Amber preservation (Score:5, Interesting)
Seems even better than mummification for preserving the dead. We should figure out how to make it, and stick some creatures from our own time in it, including larger specimens for future paleontologists to ponder over. Like, famous politicians, as a reward for their service.
Yes, but it's in Chickens, not frogs (Score:5, Interesting)
Re:Amber preservation (Score:5, Interesting)
Like, famous politicians, as a reward for their service.
Do we have to wait 'til they die? I know a few individuals that I'd love to preserve that way right now. For their incredible service, of course...
Re:Amber preservation (Score:5, Interesting)
Why not just encode the genomes of as many species as possible, and bury it somewhere geologically inactive - like the moon - with a big x painted on top of it. Would probably be cheaper.
Re:Amber preservation (Score:5, Interesting)
It probably wouldn't work for anything bigger than a termite. When I was a kid I had a tarantula encased in acrylic resin. After a year or so, the spider body started shrinking and in the end there was only a dust-filled hole in the plastic.
Even if it was totally encased in the plastic and isolated from the outside, the tarantula had enough bacteria in its guts to decompose it.
It's the gut microbes that made them termites (Score:4, Interesting)
If you, as I, accept Lynn Margulis's hypothesis, parasitic and symbiotic interactions with microbes play a much stronger role in driving evolutionary diversification than "random" mutations of the genome.
The only reasonable ref I could find quickly is from 1991: Symbiosis as a Source of Evolutionary Innovation: Speciation and Morphogenesis [mit.edu].
Re:Amber preservation (Score:5, Interesting)
Would degrade in sunlight.
No, encase it in a huge container ... something obviously not naturally occuring. Maybe a huge slab of obsidian. Make it really stand out ... say 4 times as wide as deep and 9 times as high as it is deep.

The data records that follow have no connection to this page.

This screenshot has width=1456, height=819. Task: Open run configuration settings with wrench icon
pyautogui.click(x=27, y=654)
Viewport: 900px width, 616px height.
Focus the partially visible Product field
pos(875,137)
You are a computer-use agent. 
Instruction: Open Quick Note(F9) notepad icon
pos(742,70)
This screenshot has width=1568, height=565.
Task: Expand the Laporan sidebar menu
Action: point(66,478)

Then you bury that at the bottom of a large crater on the moon. Deep down so it doesn't just end up surfacing on its own.

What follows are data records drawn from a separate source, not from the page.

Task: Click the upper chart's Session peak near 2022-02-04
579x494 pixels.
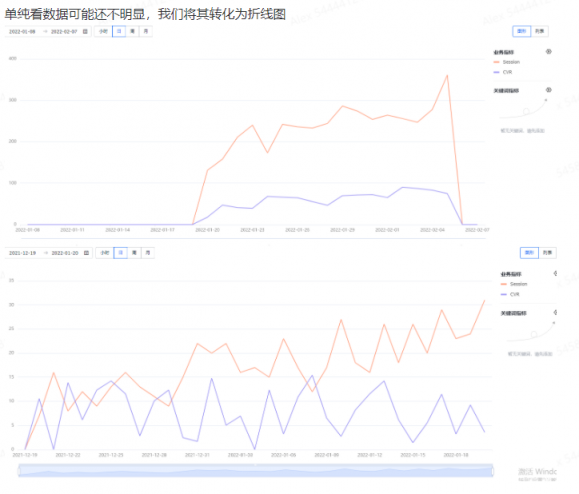Action: point(447,76)
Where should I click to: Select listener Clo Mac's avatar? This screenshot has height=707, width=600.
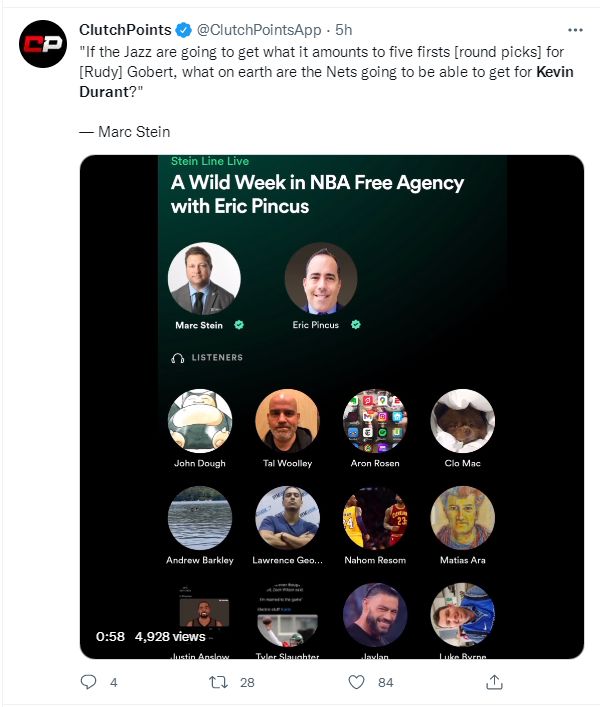click(462, 421)
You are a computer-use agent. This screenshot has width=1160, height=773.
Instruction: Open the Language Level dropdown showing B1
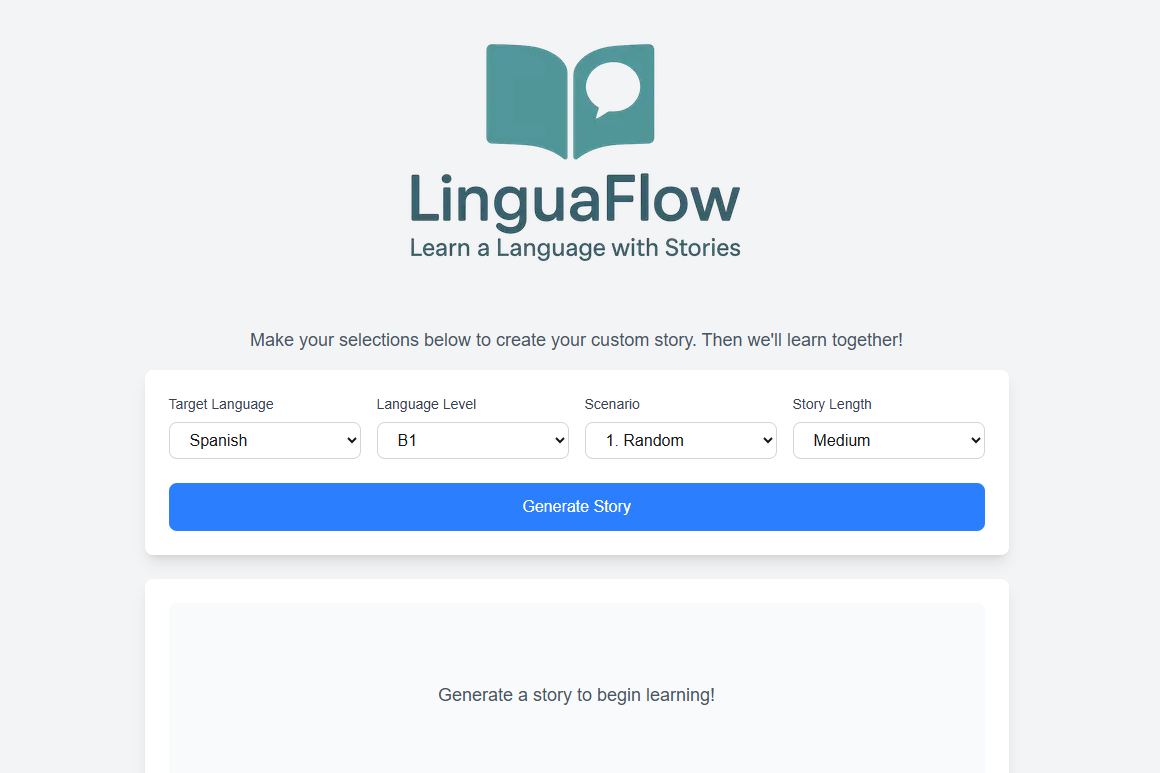pyautogui.click(x=472, y=440)
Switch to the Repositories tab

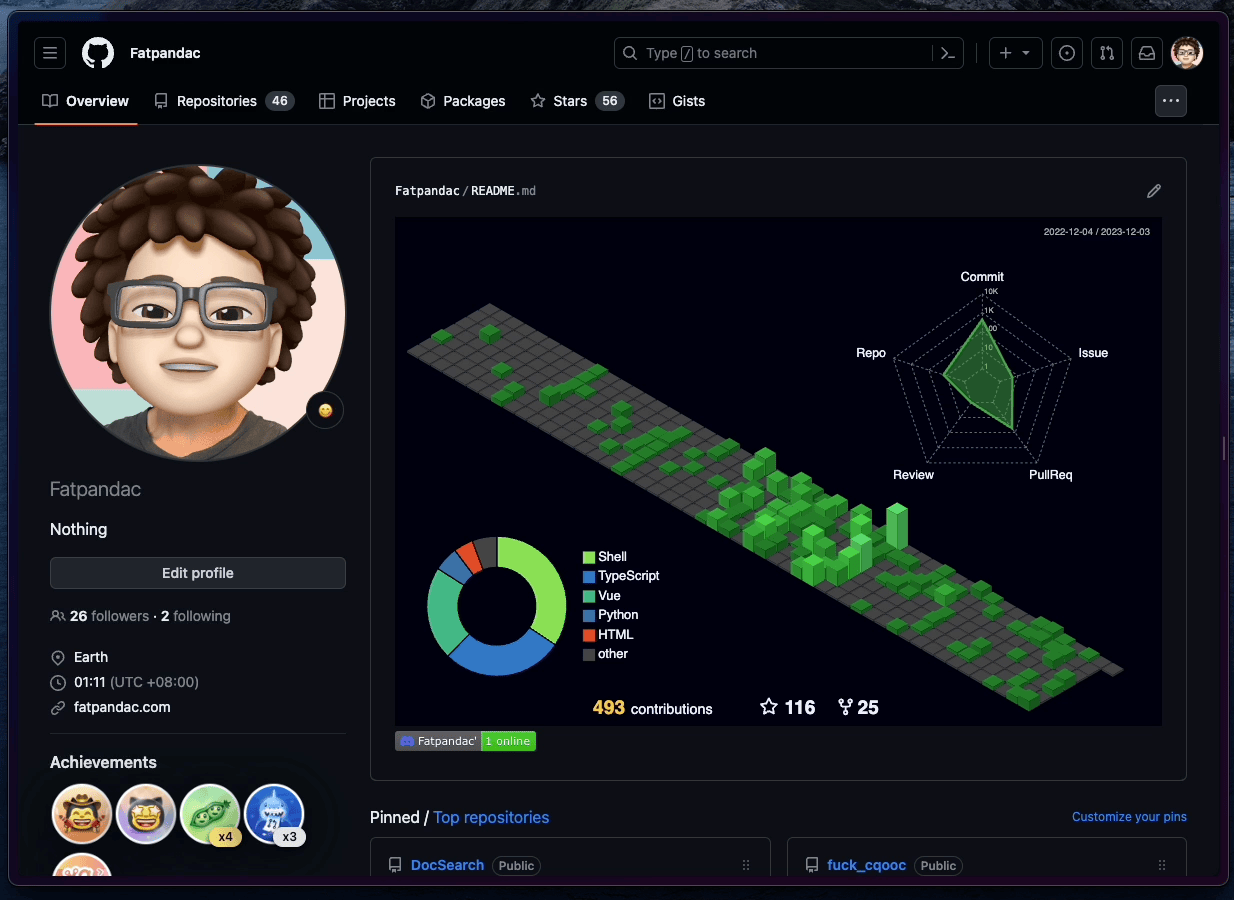(223, 101)
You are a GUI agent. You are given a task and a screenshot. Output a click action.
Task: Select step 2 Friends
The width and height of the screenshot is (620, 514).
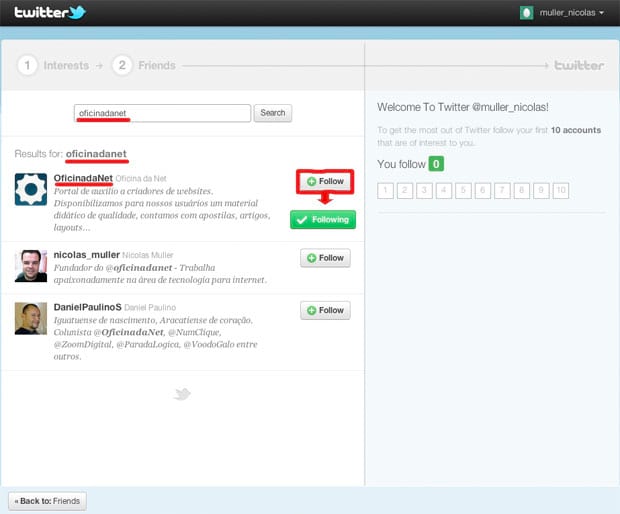(x=146, y=65)
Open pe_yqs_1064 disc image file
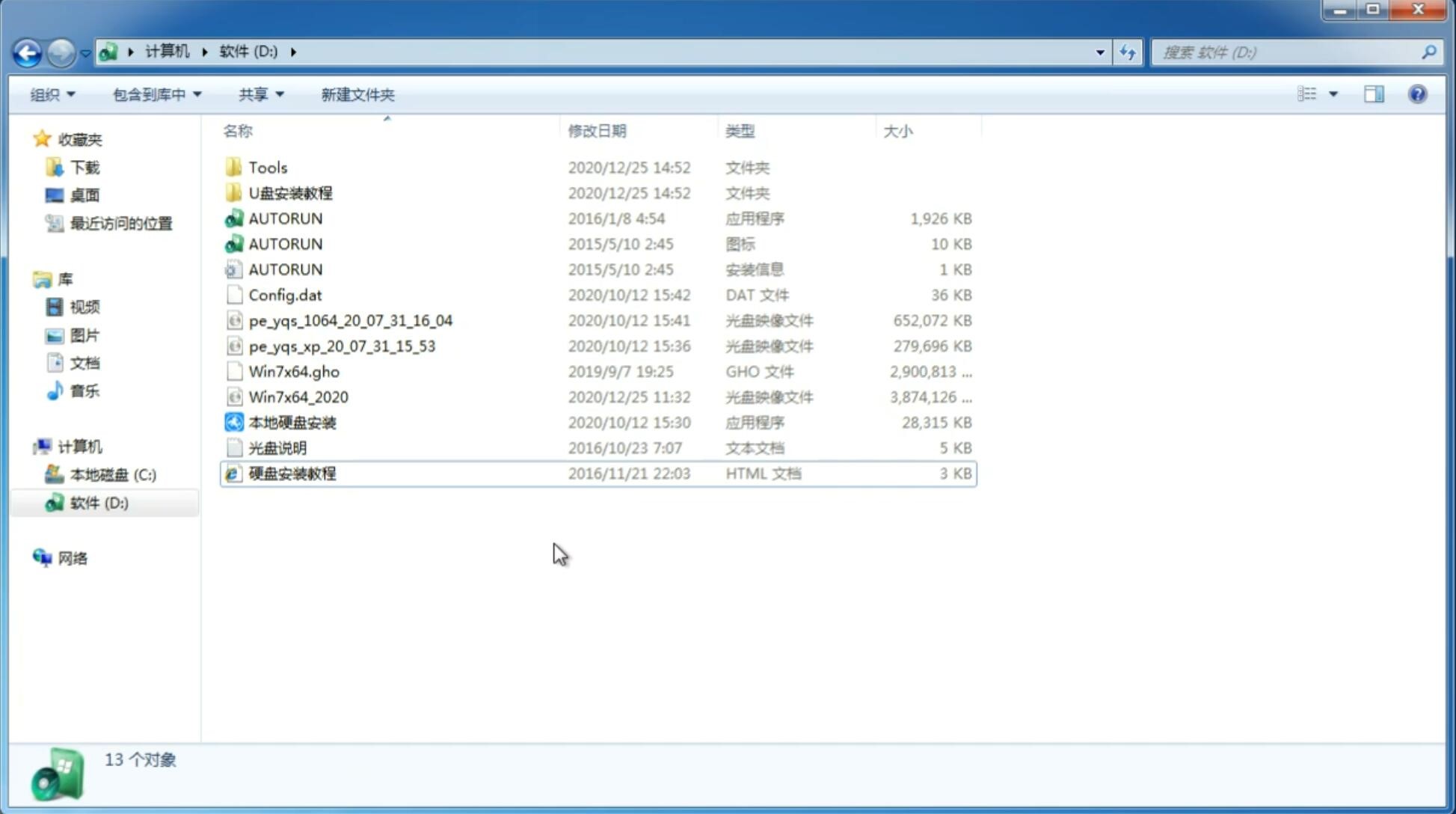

Re:Screw that! (Score:5, Interesting)
And it might just be possible, that it really tastes like chicken! :D
Re:but is there any dinosaur dna in there? (Score:5, Interesting)

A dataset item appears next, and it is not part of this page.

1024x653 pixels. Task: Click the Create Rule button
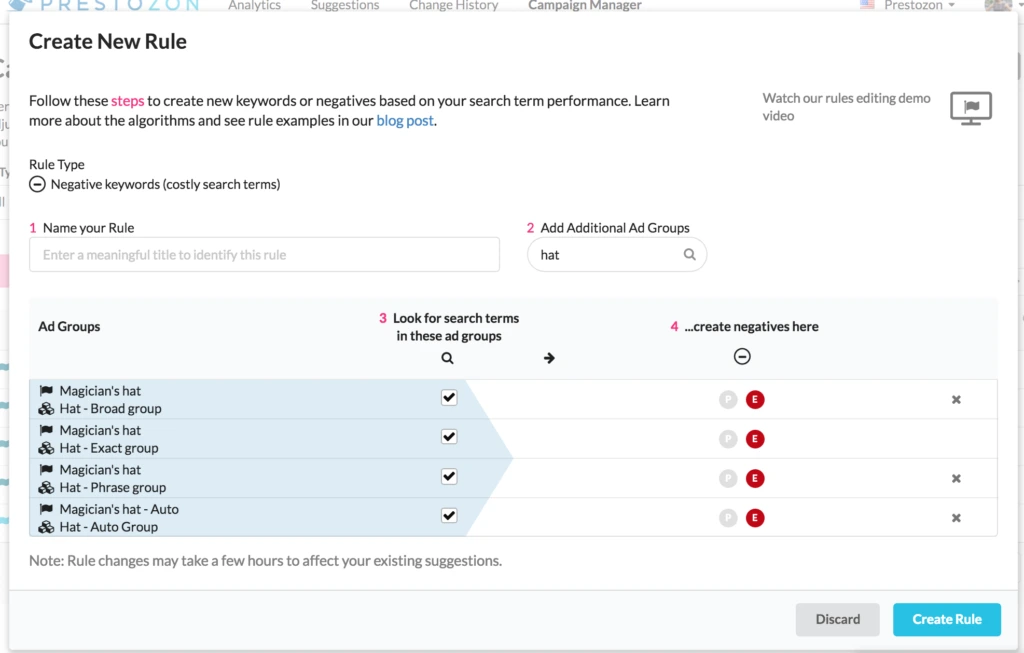pyautogui.click(x=946, y=619)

Well, I guess if you _are_ going to clone dinosaurs (and I'm not saying that you should), and you want your new best friend to have a fighting chance of survival, you might actually also need to clone the ecosystem of microbes and bacteria that would have lived in an on it back in its day. If you can find some dinosaur bacteria.
Re:Amber preservation (Score:3, Interesting)
If it's first tried on them, why not? I could see this become a hit in prime time TV! Actually, I'd really love to see those "harmless" ways of torture be first of all tried on people applauding their use for an hour or two, then discuss it with them how harmless it was.